__EXERCISE DETAILS__: Copy out, word for word, only the entries below starting at the line that contains "This screenshot has height=819, width=1456." and ending at the line that contains "coordinates (955, 27).", with both of those lines included.

__DATASET EXCERPTS__:
◆ ◆ ◆ ◆
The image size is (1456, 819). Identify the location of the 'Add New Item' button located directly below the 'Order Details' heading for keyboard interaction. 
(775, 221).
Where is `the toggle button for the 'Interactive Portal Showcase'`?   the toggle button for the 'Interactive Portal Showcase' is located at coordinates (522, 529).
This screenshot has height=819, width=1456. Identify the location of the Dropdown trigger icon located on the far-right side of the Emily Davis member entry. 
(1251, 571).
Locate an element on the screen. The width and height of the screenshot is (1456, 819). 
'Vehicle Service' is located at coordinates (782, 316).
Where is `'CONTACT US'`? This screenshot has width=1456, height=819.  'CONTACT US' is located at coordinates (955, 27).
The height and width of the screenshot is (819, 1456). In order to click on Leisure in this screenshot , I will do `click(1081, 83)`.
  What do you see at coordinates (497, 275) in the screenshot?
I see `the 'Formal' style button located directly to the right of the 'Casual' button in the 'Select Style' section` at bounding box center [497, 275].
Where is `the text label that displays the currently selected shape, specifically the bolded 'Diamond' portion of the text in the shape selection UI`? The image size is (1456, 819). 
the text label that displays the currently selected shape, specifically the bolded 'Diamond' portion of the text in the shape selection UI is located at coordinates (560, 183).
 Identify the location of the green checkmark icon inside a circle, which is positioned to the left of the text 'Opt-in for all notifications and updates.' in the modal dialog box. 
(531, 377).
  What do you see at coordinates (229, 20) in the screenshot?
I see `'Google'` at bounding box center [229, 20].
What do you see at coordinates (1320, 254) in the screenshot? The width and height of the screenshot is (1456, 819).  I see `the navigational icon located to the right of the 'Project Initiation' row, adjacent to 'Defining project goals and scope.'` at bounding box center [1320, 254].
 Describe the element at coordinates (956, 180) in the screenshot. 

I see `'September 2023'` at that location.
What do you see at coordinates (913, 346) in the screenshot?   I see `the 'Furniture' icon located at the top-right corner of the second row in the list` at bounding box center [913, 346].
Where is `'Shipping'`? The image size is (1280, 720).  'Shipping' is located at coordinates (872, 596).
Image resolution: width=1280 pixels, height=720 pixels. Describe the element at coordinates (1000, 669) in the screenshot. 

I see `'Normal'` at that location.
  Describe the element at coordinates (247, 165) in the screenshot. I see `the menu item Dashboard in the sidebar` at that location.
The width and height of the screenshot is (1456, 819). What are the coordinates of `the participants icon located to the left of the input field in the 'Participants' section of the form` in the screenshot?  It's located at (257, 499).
◆ ◆ ◆ ◆
__WRITTEN RESPONSE__:
This screenshot has height=819, width=1456. Identify the location of the Dropdown trigger icon located on the far-right side of the Emily Davis member entry. 
(1251, 571).
Locate an element on the screen. The width and height of the screenshot is (1456, 819). 
'Vehicle Service' is located at coordinates (782, 316).
Where is `'CONTACT US'`? This screenshot has width=1456, height=819.  'CONTACT US' is located at coordinates (955, 27).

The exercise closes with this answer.